----- Provided material -----

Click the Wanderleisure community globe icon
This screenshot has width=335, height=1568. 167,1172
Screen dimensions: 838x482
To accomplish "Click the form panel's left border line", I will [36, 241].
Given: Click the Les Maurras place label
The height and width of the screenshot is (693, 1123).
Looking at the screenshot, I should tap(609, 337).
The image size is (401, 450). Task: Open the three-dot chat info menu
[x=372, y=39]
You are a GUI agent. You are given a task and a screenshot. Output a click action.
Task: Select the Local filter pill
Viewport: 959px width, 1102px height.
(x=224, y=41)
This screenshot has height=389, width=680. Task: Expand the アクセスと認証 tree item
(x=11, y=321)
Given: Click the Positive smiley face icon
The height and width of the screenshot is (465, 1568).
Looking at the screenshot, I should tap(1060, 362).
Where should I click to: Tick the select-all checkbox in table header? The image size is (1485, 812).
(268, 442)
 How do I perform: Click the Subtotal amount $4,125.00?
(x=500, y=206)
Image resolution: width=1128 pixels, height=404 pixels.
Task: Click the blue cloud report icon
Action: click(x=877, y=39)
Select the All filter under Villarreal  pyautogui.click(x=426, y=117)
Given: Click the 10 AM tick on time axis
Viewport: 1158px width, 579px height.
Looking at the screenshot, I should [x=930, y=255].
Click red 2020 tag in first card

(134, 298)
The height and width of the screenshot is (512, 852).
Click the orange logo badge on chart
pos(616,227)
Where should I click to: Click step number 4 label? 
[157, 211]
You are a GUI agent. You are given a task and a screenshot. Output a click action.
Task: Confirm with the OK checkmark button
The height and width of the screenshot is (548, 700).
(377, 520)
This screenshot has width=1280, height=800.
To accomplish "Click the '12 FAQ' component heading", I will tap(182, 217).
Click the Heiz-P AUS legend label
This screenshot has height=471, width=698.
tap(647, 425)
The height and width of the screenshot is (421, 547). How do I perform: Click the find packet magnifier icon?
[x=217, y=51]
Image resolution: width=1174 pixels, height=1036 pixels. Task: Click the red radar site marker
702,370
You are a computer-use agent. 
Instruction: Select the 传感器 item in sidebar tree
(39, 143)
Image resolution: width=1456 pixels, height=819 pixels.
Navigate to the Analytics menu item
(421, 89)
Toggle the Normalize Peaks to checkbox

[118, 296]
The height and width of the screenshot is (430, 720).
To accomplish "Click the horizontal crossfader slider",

-----

*To do*. Give back the entries above exactly as they are, from their first line through the line that contains "The height and width of the screenshot is (512, 852).", both included, with nothing else.

*Solution for this task*.
Click the Wanderleisure community globe icon
This screenshot has width=335, height=1568. 167,1172
Screen dimensions: 838x482
To accomplish "Click the form panel's left border line", I will [36, 241].
Given: Click the Les Maurras place label
The height and width of the screenshot is (693, 1123).
Looking at the screenshot, I should tap(609, 337).
The image size is (401, 450). Task: Open the three-dot chat info menu
[x=372, y=39]
You are a GUI agent. You are given a task and a screenshot. Output a click action.
Task: Select the Local filter pill
Viewport: 959px width, 1102px height.
(x=224, y=41)
This screenshot has height=389, width=680. Task: Expand the アクセスと認証 tree item
(x=11, y=321)
Given: Click the Positive smiley face icon
The height and width of the screenshot is (465, 1568).
Looking at the screenshot, I should tap(1060, 362).
Where should I click to: Tick the select-all checkbox in table header? The image size is (1485, 812).
(268, 442)
 How do I perform: Click the Subtotal amount $4,125.00?
(x=500, y=206)
Image resolution: width=1128 pixels, height=404 pixels.
Task: Click the blue cloud report icon
Action: click(x=877, y=39)
Select the All filter under Villarreal  pyautogui.click(x=426, y=117)
Given: Click the 10 AM tick on time axis
Viewport: 1158px width, 579px height.
Looking at the screenshot, I should [x=930, y=255].
Click red 2020 tag in first card

(134, 298)
The height and width of the screenshot is (512, 852).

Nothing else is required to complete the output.